Work instruction: What you return must match, exactly, the lines running from the one containing "569x330 pixels. At" to the end of the data, both included, and must contain no pictures.
____________________
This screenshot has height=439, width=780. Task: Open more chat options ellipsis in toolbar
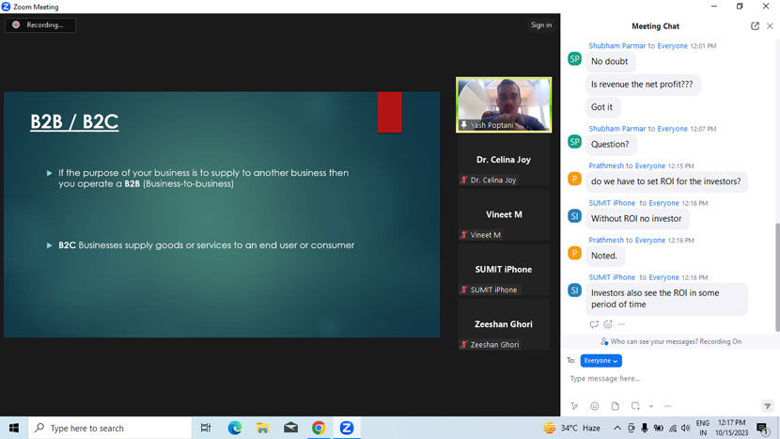tap(668, 406)
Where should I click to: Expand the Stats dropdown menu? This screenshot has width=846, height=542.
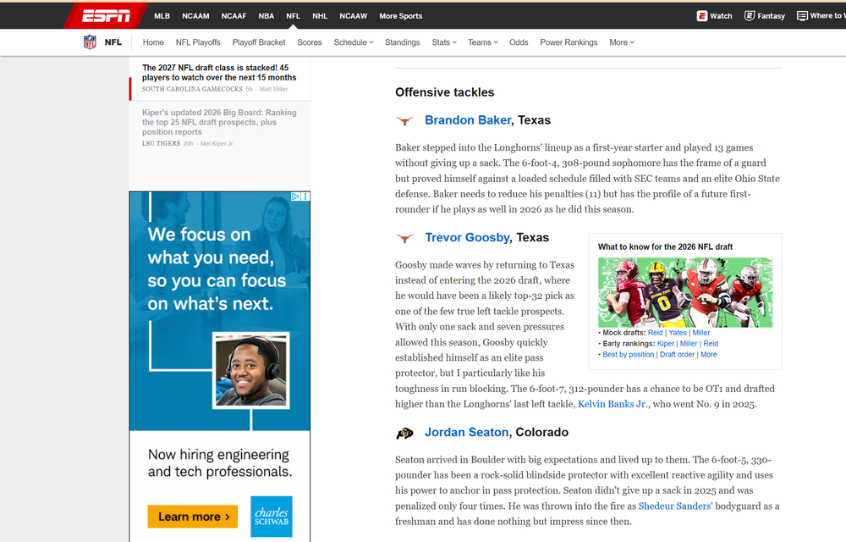click(443, 42)
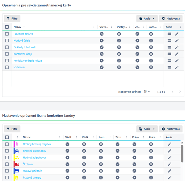This screenshot has height=181, width=185.
Task: Tick the checkbox for Kontaktné údaje
Action: 7,54
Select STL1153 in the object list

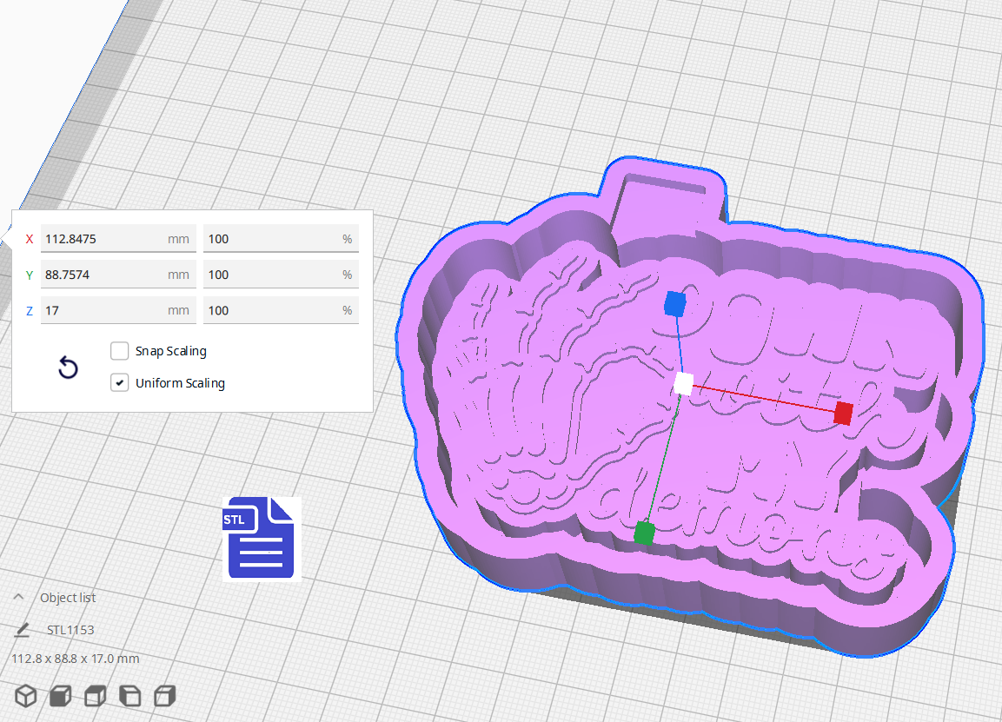point(70,629)
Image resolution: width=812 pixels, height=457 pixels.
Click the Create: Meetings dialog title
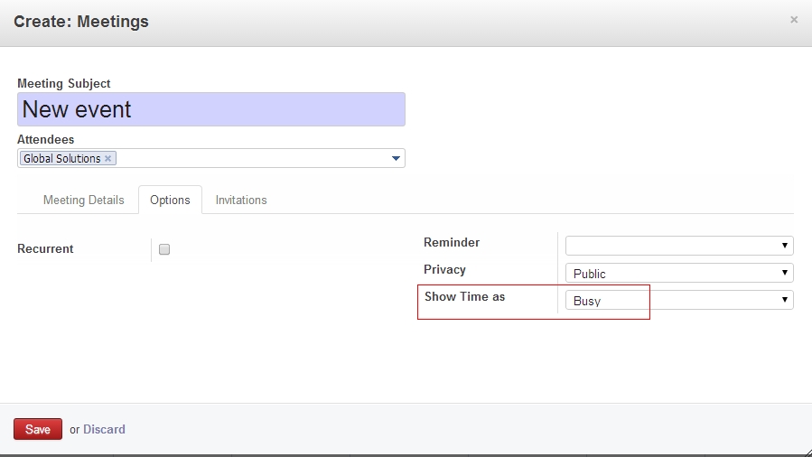point(81,22)
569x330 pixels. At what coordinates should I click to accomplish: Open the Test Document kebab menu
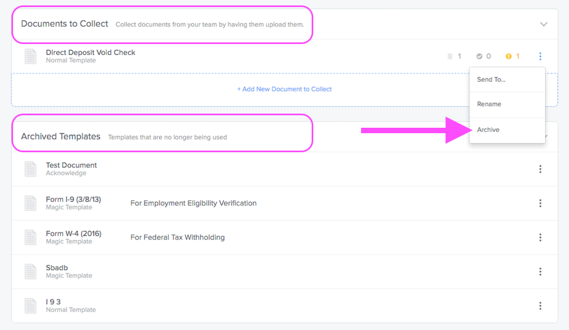[x=540, y=169]
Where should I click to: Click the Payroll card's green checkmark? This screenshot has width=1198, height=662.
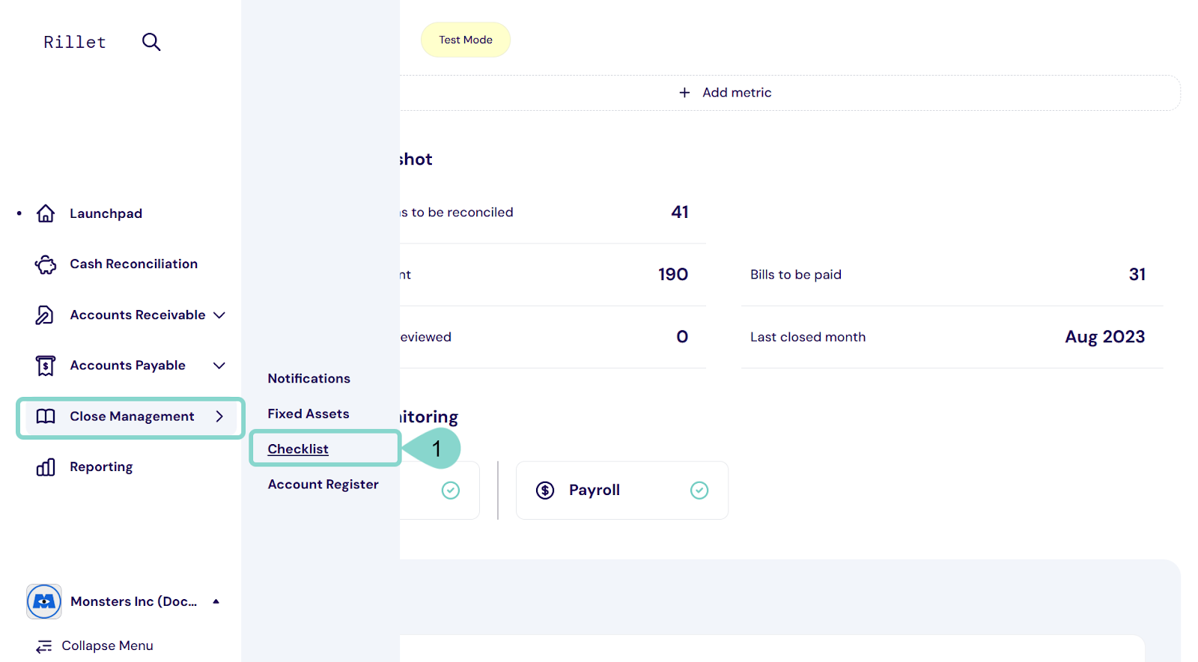point(699,491)
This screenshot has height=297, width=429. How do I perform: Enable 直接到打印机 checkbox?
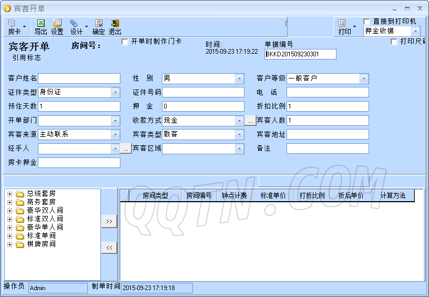pyautogui.click(x=367, y=22)
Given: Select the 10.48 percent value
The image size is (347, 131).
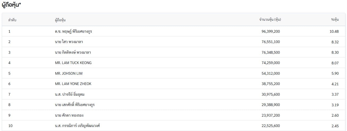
____________________
The answer:
569x330 pixels. At what coordinates should I click to accomplish: Open the Test Document kebab menu
[x=540, y=169]
Where should I click to: Click the Payroll card's green checkmark? This screenshot has width=1198, height=662.
point(699,491)
This screenshot has height=297, width=429. How do I perform: Enable 直接到打印机 checkbox?
pyautogui.click(x=367, y=22)
Given: Select the 10.48 percent value
The image size is (347, 131).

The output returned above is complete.